* START ARTICLE *
# pricing DTG orders



## etched in stone (Apr 10, 2007)

Hi! I was wondering how you price shirts printed on a dtg machine? Would you charge the same as screen printed items? I know the image size has alot to do with the ink usage, but how do I figure this out??? Do you charge different prices for smaller orders than for larger orders? The usage, etc. is the same. Not sure how to do this. Thanks!


----------



## Printzilla (Mar 22, 2007)

This is a question that only you can answer. We do not know what your overhead is. We do not know what type of wage you are willing to work for. Retail, wholesale, contract??? So much more goes into pricing a shirt than just cost of goods.


----------



## etched in stone (Apr 10, 2007)

Good point. Hm.........


----------



## Vtec44 (Apr 24, 2006)

Generally speaking...

Per shirt cost + ink cost/pretreatment cost + labor + overhead.


----------



## binki (Jul 16, 2006)

Labor and overhead can come in 2 flavors, fixed and variable. Fixed costs are weekly/monthly salaries, direct labor, insurance, rent, etc. Variables are hourly wages (non-direct labor), utilities, marketing/advertising.

Given all of this you could pre-allocate those costs to the job.

The Gross is going to be selling price - materials/direct labor = gross profit. 

If you want to however, you can establish an indirect % for each job and price it out that way. Each job can get a % of the overhead or each piece can get it. With the first way, your smaller orders subsidize your larger orders and with the per piece pricing your larger orders will subsidize your smaller orders. If you average 20 jobs a month then each job could get 5% of your indirect expenses. If you monthly indirect is $2000 then each job would get a $100 'surcharge' added to it. You can pass this along to the customer or not. If you did it by each, and you had 2000 items ordered per month then each item would get a $1 'surcharge'.
* END ARTICLE *
**TASK TO COMPLETE**
In the thread on pricing DTG orders, what surcharge does each job get when monthly indirect expenses of $2000 are split across 20 jobs?
* START RECORDS PROVIDED *
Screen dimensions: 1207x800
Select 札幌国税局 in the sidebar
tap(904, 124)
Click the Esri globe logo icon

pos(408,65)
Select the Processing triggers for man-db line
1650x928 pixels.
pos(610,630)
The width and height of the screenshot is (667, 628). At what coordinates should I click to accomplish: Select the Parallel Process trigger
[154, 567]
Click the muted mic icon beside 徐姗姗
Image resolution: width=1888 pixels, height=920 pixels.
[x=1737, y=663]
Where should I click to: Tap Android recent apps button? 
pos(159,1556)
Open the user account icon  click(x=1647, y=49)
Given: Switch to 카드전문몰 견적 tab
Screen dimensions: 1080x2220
* END RECORDS PROVIDED *
**IN RESPONSE**
$100 per job.